Suara orang tawar menawar bersaing dengan lenguh sapi.
Di
tengah keramaian itu, Prapto Sunarto (57) memeriksa sapi perah yang
dituntun seorang lelaki. Dia memegang ambing sapi betina itu dan
memerahnya. Setelah yakin sapi betina itu sehat dan sedang memproduksi
susu, blantik itu pun menawar dalam bahasa Jawa. “Njuk piro? Pitungewu telungatus, piye?” (Minta berapa? Bagaimana kalau tujuh ribu tiga ratus, 7.300?).
“Tambah setengah,” balas si pemilik sapi.
Berapa sebenarnya harga sapi itu? Ternyata, pitungewu telungatus yang
dimaksud Prapto adalah Rp 7,3 juta. Sedangkan setengah menurut si
penjaja adalah Rp 500.000. Jadi, jauh sebelum pemerintah mewacanakan
redenominasi, blantik dan pedagang sapi Sunggingan sudah duluan menghapus tiga angka nol pada pecahan uang besar.”Redenominasi” itu dilakukan karena menurut mereka tidak elok harga sapi sampai jutaan.
Hiruk
pikuk juga terlihat di Pasar Hewan Munggi, Gunung Kidul, Yogyakarta,
yang buka setiap Kliwon. Selasa (10/8) pagi, ratusan sapi diturunkan
dari sejumlah truk. Satu-dua sapi sengaja dibiarkan berlarian di tengah
pasar. Pengunjung yang takut terseruduk lari menghindar.

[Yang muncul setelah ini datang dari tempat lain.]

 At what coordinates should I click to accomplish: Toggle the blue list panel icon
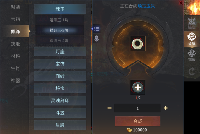[97, 29]
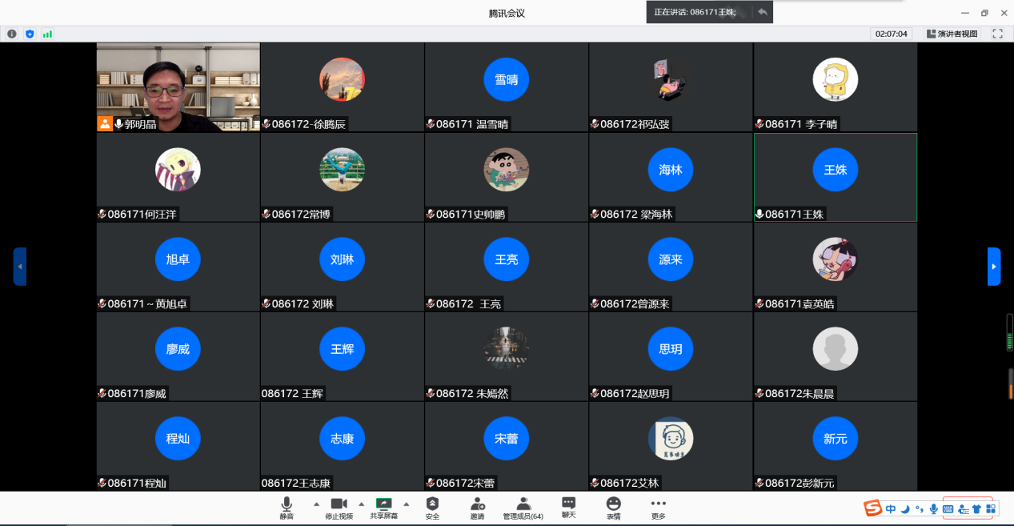Mute microphone with the 静音 button

pyautogui.click(x=287, y=508)
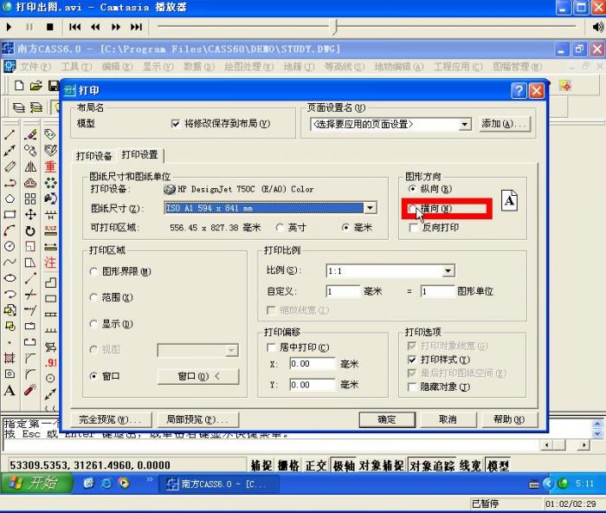606x513 pixels.
Task: Click the speaker volume icon in the player
Action: point(596,27)
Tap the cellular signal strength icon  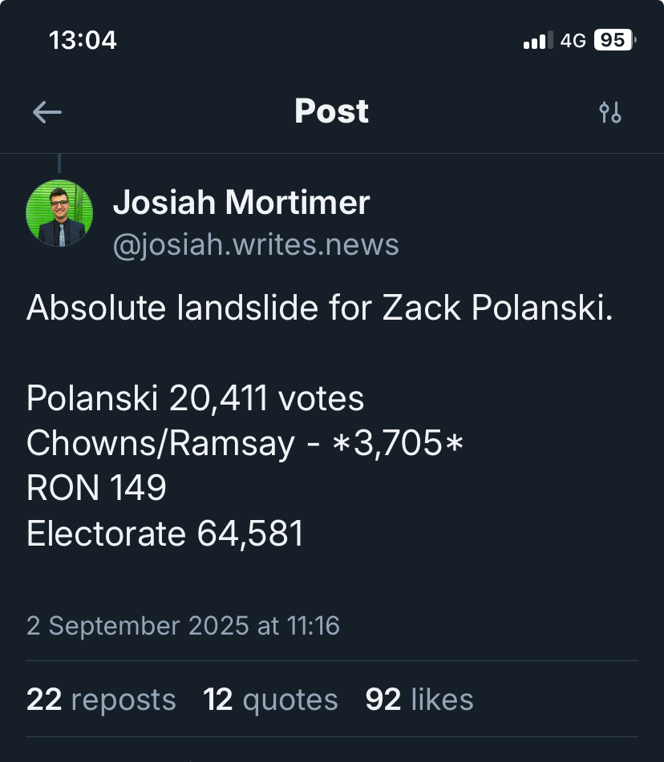pos(537,40)
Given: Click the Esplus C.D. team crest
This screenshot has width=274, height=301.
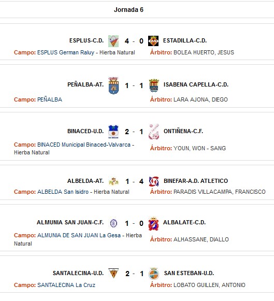Looking at the screenshot, I should (x=113, y=41).
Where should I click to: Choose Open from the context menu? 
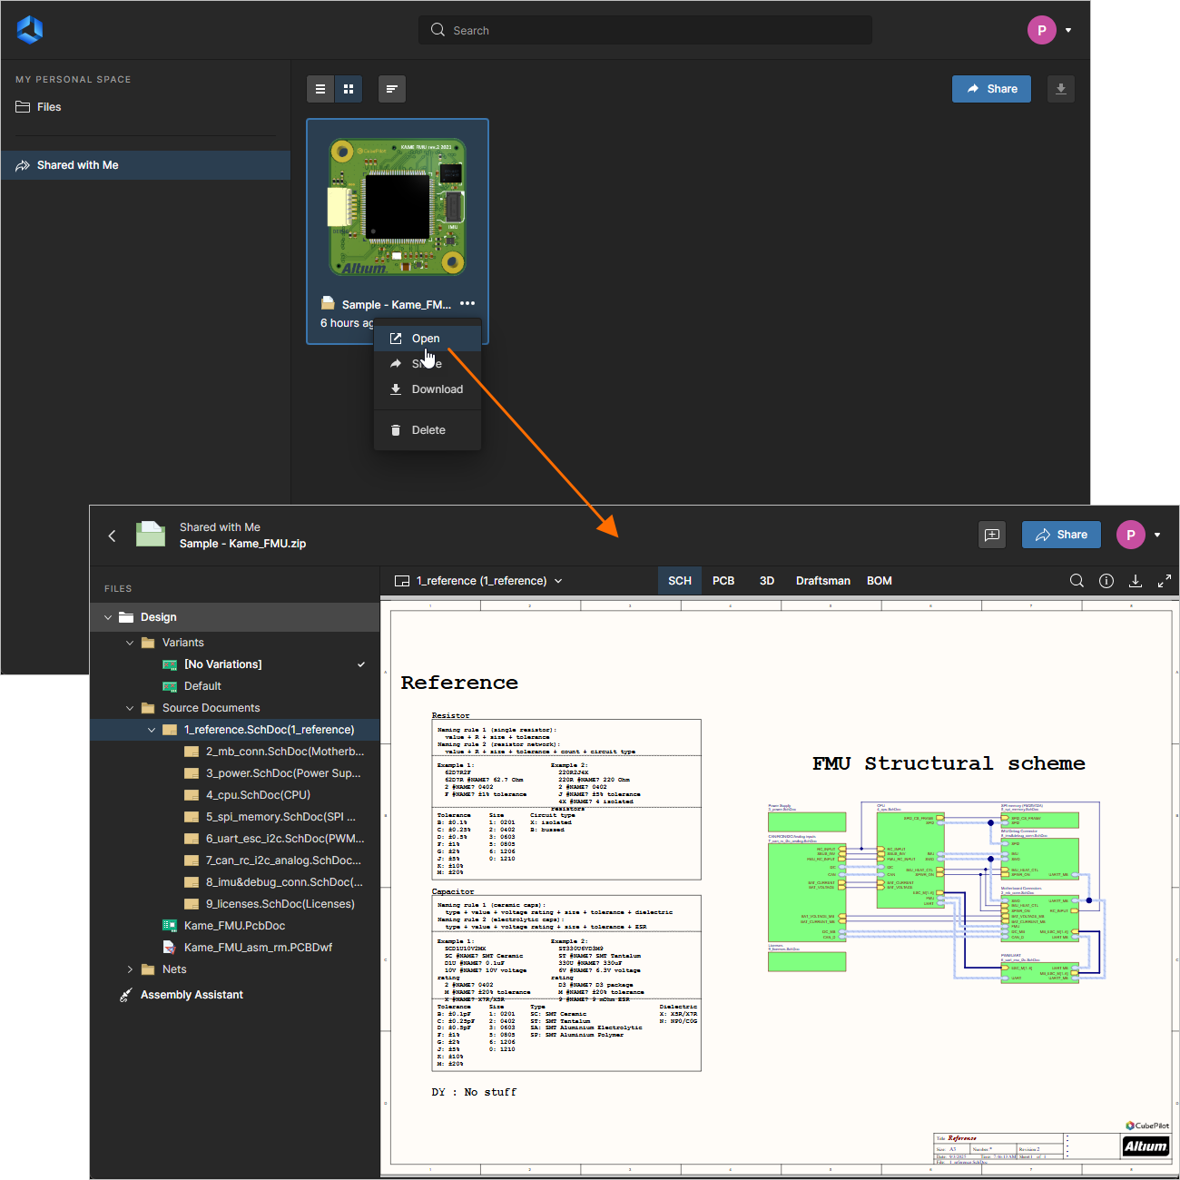tap(426, 338)
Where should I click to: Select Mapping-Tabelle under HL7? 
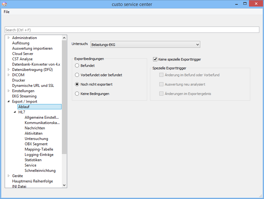tap(39, 149)
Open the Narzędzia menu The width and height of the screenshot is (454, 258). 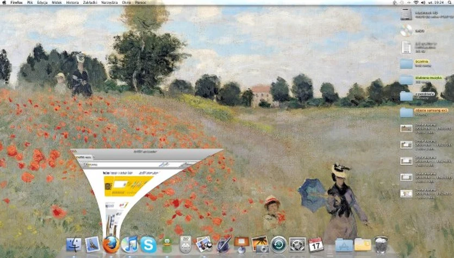pyautogui.click(x=105, y=3)
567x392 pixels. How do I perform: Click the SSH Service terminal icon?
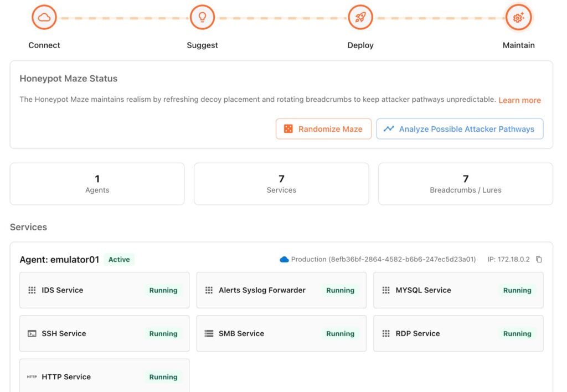coord(32,334)
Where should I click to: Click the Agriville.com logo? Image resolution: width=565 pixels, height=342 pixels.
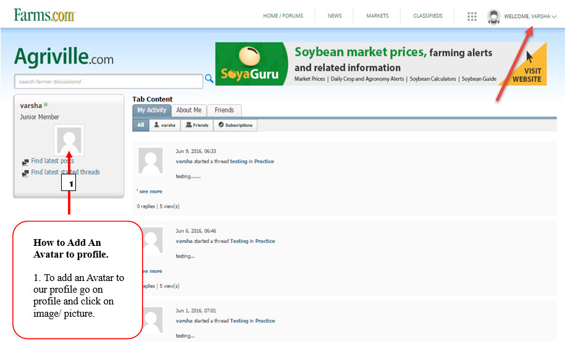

Tidak ada yang protes pada blantik pembawa sapi “liar” itu. Orang sudah mafhum, begitulah cara blantik menunjukkan
sapi yang dia jajakan kondisinya sehat walafiat. Strateginya memang
berhasil. Tidak lama setelah sapi itu beraksi, seorang pembeli datang
menawar.
Setelah
harga disepakati, pembeli memberikan uang receh Rp 500 sebagai tanda
jadi. Begitulah. Di Pasar ini, pembeli cukup memberi panjar dengan koin
pecahan mulai dari Rp 50, Rp 100, Rp 500, hingga Rp 1.000. Sisanya
dibayar menjelang pasar tutup.
Kenapa
uang receh?” Ah, kami kan saling kenal dan percaya. Meski panjar hanya
Rp 100, kami tidak akan menjual sapi itu kepada orang lain,”kata Ahid, blantik sapi. Inilah cermin kejujuran rakyat yang tak terimbas jurus mark up, anak kandung budaya korupsi yang menjijikkan itu.
Pesta jual-beli
Selain
Sunggingan dan Munggi, ada pasar sapi lainnya di Boyolali dan
Yogyakarta yang buka secara bergantian setiap hari tertentu menurut
sistem penanggalan Jawa. Pasar Ampel (Boyolali) buka setiap Kliwon;
Siono (Gunung Kidul) setiap wage; Imogiri (Bantul) setiap Legi;
Prambanan (perbatasan Sleman-Klaten) setiap Pon dan Legi.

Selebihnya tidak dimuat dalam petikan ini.